Try it ▸ Where in the entries below does "will" appear? Copy every line that has it.

------------------------------------------------

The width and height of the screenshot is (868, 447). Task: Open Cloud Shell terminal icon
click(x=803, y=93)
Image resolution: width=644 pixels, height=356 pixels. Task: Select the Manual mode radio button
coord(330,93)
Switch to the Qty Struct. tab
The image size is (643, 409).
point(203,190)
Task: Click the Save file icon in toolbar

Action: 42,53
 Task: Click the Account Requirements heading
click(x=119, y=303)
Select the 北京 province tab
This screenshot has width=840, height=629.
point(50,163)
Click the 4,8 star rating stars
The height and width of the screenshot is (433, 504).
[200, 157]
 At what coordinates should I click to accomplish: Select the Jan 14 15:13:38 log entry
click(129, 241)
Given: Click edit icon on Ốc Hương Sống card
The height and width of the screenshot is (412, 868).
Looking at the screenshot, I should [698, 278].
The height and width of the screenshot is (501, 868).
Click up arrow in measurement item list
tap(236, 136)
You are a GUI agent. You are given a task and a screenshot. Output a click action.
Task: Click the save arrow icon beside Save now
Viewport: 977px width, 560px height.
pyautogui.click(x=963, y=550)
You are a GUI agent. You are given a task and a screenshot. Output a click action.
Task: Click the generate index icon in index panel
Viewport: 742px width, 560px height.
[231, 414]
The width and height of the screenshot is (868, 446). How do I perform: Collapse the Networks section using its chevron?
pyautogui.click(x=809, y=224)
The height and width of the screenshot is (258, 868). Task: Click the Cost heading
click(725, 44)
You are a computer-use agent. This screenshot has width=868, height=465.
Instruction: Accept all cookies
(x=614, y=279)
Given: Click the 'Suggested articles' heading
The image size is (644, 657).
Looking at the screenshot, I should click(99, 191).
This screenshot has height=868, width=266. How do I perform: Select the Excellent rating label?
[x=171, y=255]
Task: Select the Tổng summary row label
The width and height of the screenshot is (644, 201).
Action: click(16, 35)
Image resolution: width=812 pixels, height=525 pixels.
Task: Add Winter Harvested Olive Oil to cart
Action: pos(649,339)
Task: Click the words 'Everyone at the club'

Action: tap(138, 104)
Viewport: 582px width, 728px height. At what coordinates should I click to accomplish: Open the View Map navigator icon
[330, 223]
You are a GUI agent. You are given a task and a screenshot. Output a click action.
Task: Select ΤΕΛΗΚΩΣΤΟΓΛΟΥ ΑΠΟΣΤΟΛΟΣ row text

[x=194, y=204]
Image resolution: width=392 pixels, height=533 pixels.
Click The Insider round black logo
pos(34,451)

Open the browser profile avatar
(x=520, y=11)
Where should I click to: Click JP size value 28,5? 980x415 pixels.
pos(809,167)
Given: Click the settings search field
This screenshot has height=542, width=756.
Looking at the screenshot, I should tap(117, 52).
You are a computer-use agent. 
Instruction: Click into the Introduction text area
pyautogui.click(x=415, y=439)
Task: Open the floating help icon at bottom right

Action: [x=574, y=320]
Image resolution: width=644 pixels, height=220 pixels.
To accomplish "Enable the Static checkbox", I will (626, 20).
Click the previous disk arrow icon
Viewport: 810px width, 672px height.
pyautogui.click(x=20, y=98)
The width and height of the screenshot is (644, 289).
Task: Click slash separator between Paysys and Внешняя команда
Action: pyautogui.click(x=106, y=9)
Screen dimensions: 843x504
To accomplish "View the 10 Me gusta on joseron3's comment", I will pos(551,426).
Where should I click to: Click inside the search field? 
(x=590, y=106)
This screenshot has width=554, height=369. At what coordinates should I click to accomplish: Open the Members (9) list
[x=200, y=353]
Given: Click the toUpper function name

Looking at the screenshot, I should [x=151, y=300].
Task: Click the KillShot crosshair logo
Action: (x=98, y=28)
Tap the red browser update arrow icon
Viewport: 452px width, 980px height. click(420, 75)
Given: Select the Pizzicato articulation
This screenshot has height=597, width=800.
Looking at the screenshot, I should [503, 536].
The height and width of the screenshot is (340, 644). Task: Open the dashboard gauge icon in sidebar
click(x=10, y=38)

------------------------------------------------

Written response ▸
To accomplish "Enable the Static checkbox", I will (626, 20).
To accomplish "View the 10 Me gusta on joseron3's comment", I will pos(551,426).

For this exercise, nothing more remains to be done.